▶ Exercise requirements
Below are entries. Reproduce exactly the lines between the line holding "Given: Click the warning" and the line holding "Task: Expand the Листы tree node", inclusive, and only those.

▶ Data to examine

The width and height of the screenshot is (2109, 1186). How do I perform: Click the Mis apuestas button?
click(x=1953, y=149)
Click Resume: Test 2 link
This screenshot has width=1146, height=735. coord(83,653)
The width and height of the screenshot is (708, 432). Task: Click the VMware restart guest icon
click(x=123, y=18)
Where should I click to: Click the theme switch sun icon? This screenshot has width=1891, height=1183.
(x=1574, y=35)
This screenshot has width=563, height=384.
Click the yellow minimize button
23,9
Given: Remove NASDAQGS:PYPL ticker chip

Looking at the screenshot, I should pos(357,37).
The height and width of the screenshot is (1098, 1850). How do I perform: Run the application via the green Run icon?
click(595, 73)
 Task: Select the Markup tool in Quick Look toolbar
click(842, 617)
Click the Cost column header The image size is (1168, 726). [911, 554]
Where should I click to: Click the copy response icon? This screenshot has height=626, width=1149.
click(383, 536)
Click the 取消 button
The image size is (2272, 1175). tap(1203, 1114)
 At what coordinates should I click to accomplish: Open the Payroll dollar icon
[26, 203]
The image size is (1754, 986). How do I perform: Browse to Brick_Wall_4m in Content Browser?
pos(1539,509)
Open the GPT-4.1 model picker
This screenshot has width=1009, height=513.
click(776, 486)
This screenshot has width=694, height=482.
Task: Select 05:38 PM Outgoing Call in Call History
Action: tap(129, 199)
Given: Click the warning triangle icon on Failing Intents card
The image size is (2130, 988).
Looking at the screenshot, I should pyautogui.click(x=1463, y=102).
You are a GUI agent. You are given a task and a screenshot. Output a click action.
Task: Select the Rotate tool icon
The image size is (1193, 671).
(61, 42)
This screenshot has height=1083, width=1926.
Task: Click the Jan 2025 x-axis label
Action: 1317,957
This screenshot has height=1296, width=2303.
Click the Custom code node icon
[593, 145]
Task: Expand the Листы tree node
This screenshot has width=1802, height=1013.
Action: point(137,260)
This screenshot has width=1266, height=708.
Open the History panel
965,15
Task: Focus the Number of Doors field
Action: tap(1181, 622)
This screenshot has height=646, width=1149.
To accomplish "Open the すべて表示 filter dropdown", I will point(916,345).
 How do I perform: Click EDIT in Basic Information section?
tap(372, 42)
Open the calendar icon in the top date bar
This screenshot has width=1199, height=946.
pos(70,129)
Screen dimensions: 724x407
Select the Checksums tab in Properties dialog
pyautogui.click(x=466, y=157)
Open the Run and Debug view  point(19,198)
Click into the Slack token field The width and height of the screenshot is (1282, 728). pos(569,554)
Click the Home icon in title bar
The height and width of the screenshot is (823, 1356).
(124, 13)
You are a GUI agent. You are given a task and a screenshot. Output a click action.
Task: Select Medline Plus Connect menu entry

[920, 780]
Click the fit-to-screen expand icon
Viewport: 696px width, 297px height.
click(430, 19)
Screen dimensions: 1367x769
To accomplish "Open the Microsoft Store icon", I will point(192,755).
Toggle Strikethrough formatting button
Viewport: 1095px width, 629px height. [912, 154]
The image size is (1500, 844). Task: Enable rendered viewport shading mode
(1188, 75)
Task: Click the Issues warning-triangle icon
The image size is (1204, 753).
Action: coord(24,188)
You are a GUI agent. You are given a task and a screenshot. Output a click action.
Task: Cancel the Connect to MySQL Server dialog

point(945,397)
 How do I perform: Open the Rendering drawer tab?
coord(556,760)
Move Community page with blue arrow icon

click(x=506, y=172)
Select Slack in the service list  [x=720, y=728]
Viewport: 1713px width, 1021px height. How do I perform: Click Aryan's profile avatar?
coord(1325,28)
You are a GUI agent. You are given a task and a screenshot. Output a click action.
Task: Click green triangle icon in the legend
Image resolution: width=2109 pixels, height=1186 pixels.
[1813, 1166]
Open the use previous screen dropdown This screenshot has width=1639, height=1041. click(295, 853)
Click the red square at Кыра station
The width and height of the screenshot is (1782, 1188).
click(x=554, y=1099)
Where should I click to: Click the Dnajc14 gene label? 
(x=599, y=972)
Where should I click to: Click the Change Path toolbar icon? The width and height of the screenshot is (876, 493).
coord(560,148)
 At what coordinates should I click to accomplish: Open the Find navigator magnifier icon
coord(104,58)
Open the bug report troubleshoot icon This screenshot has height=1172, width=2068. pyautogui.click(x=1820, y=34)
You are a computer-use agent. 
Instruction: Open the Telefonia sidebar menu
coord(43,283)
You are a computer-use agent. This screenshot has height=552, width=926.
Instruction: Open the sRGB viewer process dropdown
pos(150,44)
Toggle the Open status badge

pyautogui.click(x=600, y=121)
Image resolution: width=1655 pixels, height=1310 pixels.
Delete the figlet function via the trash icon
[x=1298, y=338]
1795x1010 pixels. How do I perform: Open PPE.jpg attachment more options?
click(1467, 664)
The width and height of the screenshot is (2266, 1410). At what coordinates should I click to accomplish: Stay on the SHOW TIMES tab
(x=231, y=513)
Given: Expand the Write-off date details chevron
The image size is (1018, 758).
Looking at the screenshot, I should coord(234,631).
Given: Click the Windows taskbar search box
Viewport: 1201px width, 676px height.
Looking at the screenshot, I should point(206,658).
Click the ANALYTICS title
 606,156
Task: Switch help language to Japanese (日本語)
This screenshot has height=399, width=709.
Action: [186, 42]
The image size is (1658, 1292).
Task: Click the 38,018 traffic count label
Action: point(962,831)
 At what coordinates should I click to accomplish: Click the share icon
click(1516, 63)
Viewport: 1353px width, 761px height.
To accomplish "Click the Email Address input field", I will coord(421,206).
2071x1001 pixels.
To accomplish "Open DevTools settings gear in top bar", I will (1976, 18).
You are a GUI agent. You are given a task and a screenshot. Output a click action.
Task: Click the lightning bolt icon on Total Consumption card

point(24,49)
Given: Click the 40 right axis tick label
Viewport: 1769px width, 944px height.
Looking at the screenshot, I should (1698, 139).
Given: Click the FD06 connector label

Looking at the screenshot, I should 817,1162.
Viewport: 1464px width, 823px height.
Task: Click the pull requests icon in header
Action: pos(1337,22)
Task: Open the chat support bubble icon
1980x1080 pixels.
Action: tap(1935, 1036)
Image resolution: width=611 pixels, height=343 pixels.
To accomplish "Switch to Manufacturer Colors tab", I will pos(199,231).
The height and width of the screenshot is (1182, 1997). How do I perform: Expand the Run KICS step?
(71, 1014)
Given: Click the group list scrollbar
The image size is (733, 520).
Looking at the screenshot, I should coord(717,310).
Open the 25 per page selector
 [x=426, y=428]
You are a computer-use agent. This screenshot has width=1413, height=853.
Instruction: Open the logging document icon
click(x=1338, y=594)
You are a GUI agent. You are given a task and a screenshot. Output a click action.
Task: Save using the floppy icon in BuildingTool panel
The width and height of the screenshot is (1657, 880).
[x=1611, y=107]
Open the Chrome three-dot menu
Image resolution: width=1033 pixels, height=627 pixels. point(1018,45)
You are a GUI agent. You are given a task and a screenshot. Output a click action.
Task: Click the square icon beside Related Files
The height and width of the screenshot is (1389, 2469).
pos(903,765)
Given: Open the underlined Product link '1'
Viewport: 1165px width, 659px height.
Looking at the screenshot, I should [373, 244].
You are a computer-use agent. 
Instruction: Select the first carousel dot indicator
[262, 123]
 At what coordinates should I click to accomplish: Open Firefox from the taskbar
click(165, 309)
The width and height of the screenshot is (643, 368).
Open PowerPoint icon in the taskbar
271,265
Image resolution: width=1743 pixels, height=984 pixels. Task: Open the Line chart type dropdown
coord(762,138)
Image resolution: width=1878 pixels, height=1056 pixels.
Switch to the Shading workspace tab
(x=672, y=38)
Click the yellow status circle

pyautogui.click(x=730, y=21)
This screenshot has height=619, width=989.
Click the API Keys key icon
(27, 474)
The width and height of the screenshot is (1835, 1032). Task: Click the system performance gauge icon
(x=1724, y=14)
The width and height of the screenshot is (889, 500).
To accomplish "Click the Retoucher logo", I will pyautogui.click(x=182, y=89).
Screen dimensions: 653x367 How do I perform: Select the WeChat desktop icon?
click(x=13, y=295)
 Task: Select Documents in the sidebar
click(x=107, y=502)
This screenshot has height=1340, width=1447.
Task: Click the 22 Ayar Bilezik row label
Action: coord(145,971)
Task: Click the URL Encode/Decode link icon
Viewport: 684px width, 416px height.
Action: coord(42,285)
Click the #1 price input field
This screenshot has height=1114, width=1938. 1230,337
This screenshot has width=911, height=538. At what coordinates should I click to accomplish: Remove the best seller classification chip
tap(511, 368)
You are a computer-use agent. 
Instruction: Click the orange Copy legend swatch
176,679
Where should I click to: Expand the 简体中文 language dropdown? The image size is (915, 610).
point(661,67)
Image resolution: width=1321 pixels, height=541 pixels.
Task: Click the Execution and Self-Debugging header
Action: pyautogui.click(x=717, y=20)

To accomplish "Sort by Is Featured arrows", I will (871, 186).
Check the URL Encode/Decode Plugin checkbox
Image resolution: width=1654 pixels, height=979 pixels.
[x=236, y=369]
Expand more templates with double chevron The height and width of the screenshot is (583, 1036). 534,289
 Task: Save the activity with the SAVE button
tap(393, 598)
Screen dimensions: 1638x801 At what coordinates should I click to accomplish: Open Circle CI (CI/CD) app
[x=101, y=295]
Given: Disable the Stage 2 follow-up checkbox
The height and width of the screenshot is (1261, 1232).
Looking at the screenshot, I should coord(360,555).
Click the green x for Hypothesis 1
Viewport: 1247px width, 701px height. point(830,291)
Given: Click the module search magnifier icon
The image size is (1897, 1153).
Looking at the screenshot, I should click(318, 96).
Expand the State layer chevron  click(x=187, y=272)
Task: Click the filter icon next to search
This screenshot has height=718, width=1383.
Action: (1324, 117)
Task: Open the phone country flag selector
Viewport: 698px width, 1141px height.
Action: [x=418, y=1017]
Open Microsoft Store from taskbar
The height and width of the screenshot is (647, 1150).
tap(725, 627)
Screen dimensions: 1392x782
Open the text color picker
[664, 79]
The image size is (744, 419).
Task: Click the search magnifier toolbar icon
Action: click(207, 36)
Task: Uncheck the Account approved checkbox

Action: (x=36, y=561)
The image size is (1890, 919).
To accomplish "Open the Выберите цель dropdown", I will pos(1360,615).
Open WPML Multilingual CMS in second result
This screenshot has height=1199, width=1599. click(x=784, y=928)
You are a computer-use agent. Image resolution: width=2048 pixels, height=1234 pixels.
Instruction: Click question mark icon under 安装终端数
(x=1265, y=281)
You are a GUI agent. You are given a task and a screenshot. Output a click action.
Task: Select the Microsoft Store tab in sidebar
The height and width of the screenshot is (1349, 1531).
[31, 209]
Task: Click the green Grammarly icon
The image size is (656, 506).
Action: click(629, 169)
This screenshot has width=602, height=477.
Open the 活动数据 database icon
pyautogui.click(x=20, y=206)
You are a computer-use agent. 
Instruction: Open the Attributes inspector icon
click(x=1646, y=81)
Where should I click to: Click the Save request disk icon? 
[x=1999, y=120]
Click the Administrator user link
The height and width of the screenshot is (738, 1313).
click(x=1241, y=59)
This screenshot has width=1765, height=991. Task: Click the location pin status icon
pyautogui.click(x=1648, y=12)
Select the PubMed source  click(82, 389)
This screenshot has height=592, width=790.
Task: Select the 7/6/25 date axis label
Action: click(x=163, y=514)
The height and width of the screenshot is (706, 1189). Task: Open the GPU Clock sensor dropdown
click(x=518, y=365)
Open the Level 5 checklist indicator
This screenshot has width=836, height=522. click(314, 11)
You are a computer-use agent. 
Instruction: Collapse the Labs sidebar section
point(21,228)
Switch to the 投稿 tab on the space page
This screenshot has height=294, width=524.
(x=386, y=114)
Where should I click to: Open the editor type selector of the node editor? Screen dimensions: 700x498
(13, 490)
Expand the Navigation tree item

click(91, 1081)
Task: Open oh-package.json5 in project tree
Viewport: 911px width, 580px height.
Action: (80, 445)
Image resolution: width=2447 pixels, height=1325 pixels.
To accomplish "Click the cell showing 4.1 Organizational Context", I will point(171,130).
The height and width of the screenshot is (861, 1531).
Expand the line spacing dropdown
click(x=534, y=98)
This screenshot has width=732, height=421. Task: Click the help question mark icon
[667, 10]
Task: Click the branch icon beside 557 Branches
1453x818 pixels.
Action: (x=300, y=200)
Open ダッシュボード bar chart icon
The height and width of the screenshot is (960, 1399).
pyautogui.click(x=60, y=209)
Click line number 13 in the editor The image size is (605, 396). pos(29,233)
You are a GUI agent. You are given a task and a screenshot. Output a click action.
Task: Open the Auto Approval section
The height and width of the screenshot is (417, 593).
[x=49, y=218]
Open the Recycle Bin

▶ Written response
Given: Click the warning triangle icon on Failing Intents card
The image size is (2130, 988).
Looking at the screenshot, I should pyautogui.click(x=1463, y=102).
You are a GUI agent. You are given a task and a screenshot. Output a click action.
Task: Select the Rotate tool icon
The image size is (1193, 671).
(61, 42)
This screenshot has height=1083, width=1926.
Task: Click the Jan 2025 x-axis label
Action: 1317,957
This screenshot has height=1296, width=2303.
Click the Custom code node icon
[593, 145]
Task: Expand the Листы tree node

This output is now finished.